**TEXT**
#####
Writer wants to share stories left out of history
Although he’s written and edited more than 30 nonfiction books, Frederick Aldama chose to make the jump to writing fiction to convey some of the hard truths in life, especially for Latinos.
“Fiction and nonfiction are similar because they can be used to deconstruct concepts of reality,” said Aldama, an author and an arts and humanities distinguished professor at The Ohio State University. “Nonfiction has a basis in verifiable fact while fiction is more creative and flexible in its storytelling. I’ve used them both to engage and transform readers and try to affect change in the world.”
Aldama will be the next presenter in the fall University of Houston-Victoria/American Book Review Reading Series. His reading will be at noon Nov. 16 in the Alcorn Auditorium of UHV University West, 3007 N. Ben Wilson St. The presentation is free and open to the public.
“Frederick Aldama’s writing takes an unflinching, honest look at the hard truths of life as a Latino in America,” said Jeffrey Di Leo, dean of the UHV School of Arts & Sciences, and ABR editor and publisher. “I’m excited to hear him read from his anthology.”
#####
(Word and item position data)

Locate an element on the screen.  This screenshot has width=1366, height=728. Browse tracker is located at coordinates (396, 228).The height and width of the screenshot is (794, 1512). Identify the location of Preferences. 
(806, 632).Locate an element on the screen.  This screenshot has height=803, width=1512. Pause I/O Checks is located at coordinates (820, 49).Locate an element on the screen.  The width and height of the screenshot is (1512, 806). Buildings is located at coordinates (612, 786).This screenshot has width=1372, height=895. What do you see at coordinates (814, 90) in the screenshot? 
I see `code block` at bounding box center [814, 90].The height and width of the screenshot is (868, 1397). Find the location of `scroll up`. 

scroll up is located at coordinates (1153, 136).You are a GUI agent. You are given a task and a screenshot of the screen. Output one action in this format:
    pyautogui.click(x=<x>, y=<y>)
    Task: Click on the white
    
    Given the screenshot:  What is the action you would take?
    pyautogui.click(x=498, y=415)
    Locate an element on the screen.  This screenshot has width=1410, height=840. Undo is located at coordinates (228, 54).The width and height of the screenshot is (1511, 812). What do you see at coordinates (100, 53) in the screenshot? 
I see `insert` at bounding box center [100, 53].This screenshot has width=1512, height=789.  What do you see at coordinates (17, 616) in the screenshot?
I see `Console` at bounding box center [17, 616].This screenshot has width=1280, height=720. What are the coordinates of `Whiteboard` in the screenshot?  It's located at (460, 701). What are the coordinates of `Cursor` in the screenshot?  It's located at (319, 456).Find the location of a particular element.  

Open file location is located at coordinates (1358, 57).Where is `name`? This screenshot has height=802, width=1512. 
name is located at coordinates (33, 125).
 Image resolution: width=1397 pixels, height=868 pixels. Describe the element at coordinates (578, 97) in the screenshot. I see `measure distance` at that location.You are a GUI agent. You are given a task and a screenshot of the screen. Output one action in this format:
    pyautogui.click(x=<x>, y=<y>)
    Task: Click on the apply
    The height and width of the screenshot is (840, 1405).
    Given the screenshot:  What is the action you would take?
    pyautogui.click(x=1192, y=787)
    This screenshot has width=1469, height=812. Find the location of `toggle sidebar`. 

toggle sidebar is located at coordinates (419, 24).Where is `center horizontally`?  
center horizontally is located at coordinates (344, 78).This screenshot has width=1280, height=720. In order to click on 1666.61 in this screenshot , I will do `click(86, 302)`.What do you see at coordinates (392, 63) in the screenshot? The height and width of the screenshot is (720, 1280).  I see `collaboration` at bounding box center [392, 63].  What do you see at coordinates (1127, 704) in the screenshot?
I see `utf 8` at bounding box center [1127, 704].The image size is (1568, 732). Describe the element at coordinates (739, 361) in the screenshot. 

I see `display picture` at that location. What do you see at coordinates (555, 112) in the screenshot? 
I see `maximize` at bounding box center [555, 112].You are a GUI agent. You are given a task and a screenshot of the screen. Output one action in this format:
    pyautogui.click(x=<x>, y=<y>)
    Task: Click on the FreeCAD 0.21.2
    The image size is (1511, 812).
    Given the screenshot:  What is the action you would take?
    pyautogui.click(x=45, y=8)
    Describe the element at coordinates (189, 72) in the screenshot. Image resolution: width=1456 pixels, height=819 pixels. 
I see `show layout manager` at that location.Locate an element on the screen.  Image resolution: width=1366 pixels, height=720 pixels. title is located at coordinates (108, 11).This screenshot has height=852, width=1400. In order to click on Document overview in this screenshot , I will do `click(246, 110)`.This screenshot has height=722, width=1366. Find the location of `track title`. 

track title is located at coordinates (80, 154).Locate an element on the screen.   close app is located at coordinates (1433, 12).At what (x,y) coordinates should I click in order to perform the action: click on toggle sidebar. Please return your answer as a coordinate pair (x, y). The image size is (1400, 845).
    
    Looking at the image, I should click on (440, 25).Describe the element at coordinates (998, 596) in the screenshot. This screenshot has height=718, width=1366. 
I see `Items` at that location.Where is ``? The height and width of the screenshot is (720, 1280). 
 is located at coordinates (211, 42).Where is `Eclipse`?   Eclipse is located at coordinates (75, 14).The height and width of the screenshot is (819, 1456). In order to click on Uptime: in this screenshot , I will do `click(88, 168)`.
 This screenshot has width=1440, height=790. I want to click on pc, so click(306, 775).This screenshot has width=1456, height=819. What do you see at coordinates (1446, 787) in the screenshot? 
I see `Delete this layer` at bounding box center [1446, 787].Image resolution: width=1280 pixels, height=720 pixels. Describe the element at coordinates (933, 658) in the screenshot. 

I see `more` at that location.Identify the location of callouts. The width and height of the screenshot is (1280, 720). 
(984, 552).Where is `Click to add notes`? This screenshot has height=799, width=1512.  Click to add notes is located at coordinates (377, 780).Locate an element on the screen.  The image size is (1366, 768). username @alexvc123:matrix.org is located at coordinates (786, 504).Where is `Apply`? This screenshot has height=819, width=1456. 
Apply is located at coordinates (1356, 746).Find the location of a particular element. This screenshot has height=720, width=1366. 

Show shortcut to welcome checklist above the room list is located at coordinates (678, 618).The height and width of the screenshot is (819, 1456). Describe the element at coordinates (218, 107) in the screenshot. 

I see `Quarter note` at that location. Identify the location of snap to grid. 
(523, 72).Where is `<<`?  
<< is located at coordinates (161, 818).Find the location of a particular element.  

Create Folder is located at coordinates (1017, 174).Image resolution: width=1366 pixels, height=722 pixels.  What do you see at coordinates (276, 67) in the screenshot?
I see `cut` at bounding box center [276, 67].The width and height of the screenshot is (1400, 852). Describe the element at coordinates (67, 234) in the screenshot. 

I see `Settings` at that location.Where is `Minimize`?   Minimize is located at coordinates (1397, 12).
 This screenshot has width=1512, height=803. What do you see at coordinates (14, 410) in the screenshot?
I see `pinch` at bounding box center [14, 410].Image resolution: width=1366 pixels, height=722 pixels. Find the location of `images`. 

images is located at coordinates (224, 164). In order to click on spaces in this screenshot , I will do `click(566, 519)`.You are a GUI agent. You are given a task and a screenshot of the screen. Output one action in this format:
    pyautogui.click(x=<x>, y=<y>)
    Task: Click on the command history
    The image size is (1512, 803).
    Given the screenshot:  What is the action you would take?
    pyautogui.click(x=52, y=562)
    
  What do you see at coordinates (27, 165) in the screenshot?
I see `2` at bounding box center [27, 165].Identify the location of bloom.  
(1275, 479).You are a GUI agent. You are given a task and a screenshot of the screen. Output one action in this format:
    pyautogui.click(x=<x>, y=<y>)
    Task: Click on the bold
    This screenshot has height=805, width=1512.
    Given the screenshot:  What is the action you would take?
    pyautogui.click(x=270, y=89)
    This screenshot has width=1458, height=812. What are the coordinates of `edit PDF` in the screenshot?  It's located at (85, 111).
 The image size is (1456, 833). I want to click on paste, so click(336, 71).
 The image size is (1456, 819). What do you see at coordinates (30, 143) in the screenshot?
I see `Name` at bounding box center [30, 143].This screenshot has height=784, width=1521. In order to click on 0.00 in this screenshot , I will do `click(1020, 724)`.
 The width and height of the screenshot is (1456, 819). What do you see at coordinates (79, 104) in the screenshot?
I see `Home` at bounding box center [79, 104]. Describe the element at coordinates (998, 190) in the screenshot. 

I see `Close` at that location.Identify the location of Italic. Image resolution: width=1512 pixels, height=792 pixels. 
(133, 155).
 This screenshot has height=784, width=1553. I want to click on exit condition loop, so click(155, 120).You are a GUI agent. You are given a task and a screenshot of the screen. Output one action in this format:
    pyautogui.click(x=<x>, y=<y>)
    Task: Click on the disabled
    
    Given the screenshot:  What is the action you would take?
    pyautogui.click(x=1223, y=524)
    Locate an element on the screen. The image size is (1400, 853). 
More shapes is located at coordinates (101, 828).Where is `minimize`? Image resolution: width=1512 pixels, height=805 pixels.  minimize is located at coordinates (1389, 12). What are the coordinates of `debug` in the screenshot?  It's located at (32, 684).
#####
**DIRECTIONS FOR THIS TASK**
Write out word for word the passage of the Aldama article from "Writer wants to" up to and including "especially for Latinos.".

**RESPONSE**
Writer wants to share stories left out of history
Although he’s written and edited more than 30 nonfiction books, Frederick Aldama chose to make the jump to writing fiction to convey some of the hard truths in life, especially for Latinos.